毎年、モスクワのボリショイ劇場で大晦日に取り上げられるバレエ作品。

原作はE.T.A.ホフマンの童話「くるみ割り人形とはつかねずみの王様」
台本はマリウス・プティパ、振付がレフ・イワノフによって1892年12月17日にサンクトペテルブルグのマリンスキー劇場で行われた。

音楽は全曲で約1時間半、全2幕で比較的コンパクトな作品。

音楽

小序曲

第1幕

第1場

第1曲:クリスマス・ツリー (お客様がクララ(ロシアではマリー)の家へ)
第2曲:行進曲
第3曲:子供たちのギャロップと新しいお客の登場
第4曲:踊りと情景(ドロッセルマイヤーの贈り物) (ドロッセルマイヤーの人形たちの踊り)
第5曲:情景とグロスファーターの踊り、(老夫婦の踊り)
クララの兄フィリップがくるみ割り人形をこわしてしまう。
第6曲:情景(クララとくるみ割り人形)
夜12時を時計が打つと魔法が始まる。
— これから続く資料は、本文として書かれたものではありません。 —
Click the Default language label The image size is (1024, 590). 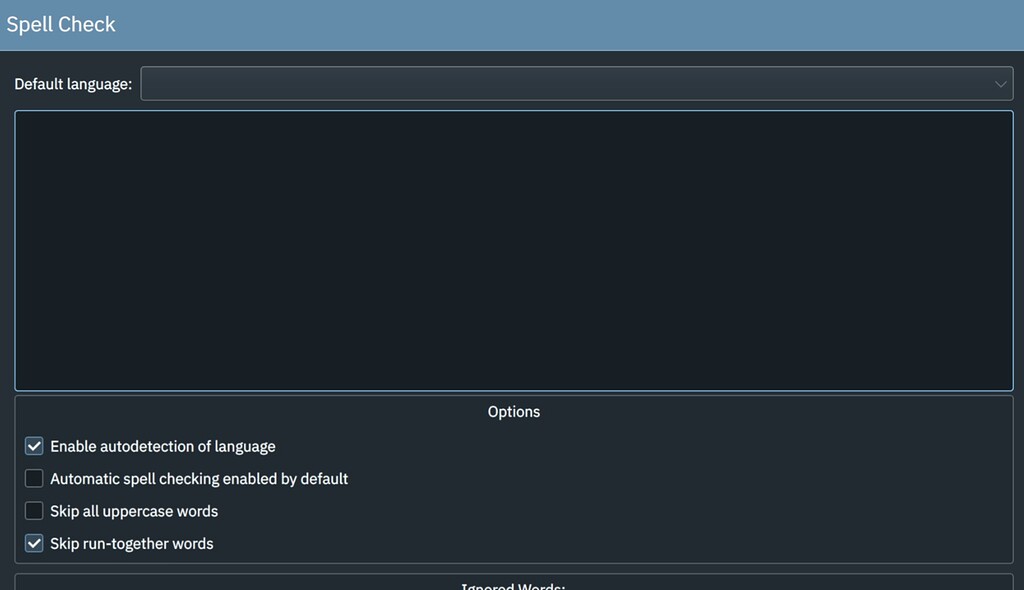pyautogui.click(x=73, y=83)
クリスマスツリーがどんどん大きくなる。ここの音楽がとても美しい。くるみ割り人形が王子になる。
第7曲:情景(くるみ割り人形とねずみの王様)戦いが始まり、くるみ割り人形は苦戦するが、クララがねずみの王様にスリッパを投げつけねずみ達は退散する。人形は王子に変身し、お礼にクララをお菓子の国へ出発。

第2場

第8曲:情景(冬の松林で)
第9曲:雪のワルツ 舞台裏で合唱がある。クララと王子はお菓子の国へ。

第2幕

第10曲:情景(砂糖の山の魔法の城)
第11曲:情景(クララと王子)
第12曲:ディヴェルティスマン a.チョコレート(スペインの踊り)
ディヴェルティスマン b.コーヒー(アラビアの踊り)
ディヴェルティスマン c.お茶(中国の踊り)
ディヴェルティスマン d.トレパーク(ロシアの踊り)
ディヴェルティスマン e.あし笛の踊り(フランスの踊り)

マリインスキー劇場(ワイノーネン)版ではワガノワバレエ学校の生徒が踊ります。
ディヴェルティスマン f.ジゴーニュおばさんとピエロ(舞台では通常省略)
第13曲:花のワルツ
第14曲:パ・ド・ドゥ 、全曲で一番の見せ場になります。
パ・ド・ドゥ a.序奏
パ・ド・ドゥ b.ヴァリアシオン I (タランテラ) 王子の踊り
パ・ド・ドゥ c.ヴァリアシオン II (こんぺい糖の精の踊り)

(ボリショイ劇場のニーナ・カプツオワによる金平糖の精の踊り)
パ・ド・ドゥ d.コーダ ここが一番の見せ場となります。
第15曲:終りのワルツと大詰め 夢の終わり

お勧めの全曲盤CDはドラティ盤です。他にもアンセルメ盤、デュトワ盤などすぐれた録音が多いです。ゲルギエフの旧盤は全曲をCD1枚(約70分)に収めためずらしいCDになっています。またランチベリー盤にはイギリスの踊り「ジーグ」が収録されています。ジ-グが収録されている全曲盤この盤以外にはありません。